I can smell my armpits very faintly
hemorrhoid and I miss California
I can smell my armpits very faintly
hemorrhoid and I miss California
Tight, struggle arms, aches slight in shoulders, upper arms and jaw.
War—there—you might lose your arms.
Arms are impermanent.
Happily, no arms. Her bruise is permanent, now permanent. Operations that abuse the body.
This morning I listened to stories about the golden carp. And stories about stories. And resistance to the fact of stories.
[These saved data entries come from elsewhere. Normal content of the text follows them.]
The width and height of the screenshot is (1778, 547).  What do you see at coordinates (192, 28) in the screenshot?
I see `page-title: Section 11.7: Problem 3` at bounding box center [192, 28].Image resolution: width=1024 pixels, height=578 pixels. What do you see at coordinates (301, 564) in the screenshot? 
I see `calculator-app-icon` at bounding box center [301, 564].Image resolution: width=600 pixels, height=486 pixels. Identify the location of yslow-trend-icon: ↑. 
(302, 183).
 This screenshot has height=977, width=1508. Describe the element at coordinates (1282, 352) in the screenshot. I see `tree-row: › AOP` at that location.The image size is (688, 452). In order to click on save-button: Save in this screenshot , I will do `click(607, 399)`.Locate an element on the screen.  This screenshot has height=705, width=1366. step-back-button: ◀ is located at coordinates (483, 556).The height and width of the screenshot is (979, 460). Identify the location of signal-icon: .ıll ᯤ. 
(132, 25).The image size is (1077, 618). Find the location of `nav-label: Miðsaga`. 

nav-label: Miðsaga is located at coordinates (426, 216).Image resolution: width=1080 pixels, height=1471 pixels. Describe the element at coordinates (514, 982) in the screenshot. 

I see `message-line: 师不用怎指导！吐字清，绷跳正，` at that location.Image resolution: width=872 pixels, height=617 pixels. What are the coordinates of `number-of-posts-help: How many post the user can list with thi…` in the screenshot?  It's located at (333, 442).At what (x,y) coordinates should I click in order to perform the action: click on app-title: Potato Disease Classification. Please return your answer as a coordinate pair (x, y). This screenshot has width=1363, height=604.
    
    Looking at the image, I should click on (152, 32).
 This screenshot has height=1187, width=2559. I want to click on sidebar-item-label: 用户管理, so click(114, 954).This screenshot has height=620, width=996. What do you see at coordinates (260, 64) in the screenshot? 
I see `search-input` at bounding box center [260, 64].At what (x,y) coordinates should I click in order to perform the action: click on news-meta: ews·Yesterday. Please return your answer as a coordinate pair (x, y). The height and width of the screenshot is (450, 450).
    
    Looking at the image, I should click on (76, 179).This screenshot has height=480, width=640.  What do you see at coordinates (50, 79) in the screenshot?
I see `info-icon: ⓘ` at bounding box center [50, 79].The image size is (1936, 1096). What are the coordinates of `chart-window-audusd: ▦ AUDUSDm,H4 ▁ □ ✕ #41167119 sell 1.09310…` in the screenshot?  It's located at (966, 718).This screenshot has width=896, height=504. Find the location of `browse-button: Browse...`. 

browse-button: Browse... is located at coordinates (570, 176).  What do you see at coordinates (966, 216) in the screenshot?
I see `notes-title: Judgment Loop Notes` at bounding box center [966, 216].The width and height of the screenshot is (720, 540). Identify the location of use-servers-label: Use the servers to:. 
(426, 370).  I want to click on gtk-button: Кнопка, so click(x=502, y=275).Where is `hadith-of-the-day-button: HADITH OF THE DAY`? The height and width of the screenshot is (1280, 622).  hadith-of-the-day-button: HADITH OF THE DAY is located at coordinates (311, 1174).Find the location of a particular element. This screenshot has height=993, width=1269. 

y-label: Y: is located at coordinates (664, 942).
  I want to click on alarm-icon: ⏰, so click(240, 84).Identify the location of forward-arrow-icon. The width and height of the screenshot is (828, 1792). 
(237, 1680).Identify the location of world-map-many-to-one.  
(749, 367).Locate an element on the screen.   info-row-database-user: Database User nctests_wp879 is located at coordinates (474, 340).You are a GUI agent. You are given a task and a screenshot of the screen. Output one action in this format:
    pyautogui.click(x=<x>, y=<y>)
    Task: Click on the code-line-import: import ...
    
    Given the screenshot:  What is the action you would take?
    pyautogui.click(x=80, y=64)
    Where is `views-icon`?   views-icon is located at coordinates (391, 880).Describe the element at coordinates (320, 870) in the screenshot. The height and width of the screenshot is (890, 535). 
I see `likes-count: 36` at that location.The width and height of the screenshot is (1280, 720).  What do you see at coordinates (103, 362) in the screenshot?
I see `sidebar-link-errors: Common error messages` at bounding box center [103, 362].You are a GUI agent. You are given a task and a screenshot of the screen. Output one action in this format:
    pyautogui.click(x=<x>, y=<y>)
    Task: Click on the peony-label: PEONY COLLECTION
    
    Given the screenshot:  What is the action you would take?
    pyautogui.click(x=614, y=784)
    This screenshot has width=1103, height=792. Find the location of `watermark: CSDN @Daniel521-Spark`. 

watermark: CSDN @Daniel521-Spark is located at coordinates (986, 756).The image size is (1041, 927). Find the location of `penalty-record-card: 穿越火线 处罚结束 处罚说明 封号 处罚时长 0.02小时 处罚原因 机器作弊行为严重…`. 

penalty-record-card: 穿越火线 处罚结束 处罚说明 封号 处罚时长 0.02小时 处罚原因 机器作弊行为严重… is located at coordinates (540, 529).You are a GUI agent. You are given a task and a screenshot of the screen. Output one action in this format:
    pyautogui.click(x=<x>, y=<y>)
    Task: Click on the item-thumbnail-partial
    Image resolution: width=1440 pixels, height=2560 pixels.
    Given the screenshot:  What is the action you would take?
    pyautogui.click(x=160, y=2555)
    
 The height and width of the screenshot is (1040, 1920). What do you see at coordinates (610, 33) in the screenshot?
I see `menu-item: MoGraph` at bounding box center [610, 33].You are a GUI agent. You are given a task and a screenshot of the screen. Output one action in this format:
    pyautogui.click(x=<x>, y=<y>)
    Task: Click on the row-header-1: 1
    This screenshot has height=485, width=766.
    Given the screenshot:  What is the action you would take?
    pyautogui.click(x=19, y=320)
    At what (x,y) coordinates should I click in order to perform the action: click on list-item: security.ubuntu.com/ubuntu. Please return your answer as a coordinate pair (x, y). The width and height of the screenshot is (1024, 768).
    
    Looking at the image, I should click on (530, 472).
And the sources of stories. Beyond. All I can tell you.
You enters shyly. You has been driven away, off the mountain path. You has flown over the cliff in a blaze of herbal fire and lifting smoke. I feel your cloud on my arms. I feel cold leaching down my arms. I feel devils on my arms, in my hands. I feel dust coming up, dust and ash, clouds of smoke from the charnel grounds.
Her laughter—can’t kill herself because her son would then have to kill himself. I listen and might be tempted to be afraid, temptation to be afraid, mentally ill like everyone one. Everyone one.
So here we go—
Braver tonight about the cold in my arms. The scratching sound the pen makes. Smoothness here, no buttons. Smoothness, softness and smoothness.
Ready to adopt my own arm, a child with a disfigurement.